** Opening Records shown block **
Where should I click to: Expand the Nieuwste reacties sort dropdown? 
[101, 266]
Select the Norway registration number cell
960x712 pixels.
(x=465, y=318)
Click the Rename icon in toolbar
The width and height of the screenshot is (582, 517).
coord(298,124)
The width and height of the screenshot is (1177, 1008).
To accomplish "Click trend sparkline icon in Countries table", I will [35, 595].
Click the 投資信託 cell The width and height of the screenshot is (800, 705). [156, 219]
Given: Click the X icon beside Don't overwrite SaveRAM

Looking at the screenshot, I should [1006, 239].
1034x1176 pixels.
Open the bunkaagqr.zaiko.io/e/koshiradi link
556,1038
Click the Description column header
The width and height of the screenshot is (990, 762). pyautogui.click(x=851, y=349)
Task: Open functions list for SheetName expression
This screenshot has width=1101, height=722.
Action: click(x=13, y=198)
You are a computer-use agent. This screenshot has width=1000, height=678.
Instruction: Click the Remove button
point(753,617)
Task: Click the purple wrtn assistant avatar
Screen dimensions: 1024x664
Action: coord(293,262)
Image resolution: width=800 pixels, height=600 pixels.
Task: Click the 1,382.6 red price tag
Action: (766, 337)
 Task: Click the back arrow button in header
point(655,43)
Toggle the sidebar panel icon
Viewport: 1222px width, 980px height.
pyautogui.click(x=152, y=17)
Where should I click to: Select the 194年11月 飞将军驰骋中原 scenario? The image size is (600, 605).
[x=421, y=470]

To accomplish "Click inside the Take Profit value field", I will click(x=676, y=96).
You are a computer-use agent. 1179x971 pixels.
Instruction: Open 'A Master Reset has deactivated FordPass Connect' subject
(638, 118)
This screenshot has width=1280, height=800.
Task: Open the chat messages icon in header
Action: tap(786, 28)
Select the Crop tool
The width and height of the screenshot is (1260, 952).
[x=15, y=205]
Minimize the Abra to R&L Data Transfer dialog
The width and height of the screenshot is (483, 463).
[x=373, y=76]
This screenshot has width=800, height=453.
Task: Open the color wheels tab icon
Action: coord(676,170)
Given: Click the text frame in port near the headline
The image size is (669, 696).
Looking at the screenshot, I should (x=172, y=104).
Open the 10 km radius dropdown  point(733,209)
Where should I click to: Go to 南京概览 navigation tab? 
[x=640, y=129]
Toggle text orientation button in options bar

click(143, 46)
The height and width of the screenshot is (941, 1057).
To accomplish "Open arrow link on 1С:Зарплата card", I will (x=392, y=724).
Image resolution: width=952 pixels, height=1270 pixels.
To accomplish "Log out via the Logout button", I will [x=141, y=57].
** Closing Records shown block **
## Work item
Filter the records, keeping only lines that contain "computer", and show those lines.

## Response area
You are a computer-use agent. This screenshot has width=1000, height=678.
You are a computer-use agent. 1179x971 pixels.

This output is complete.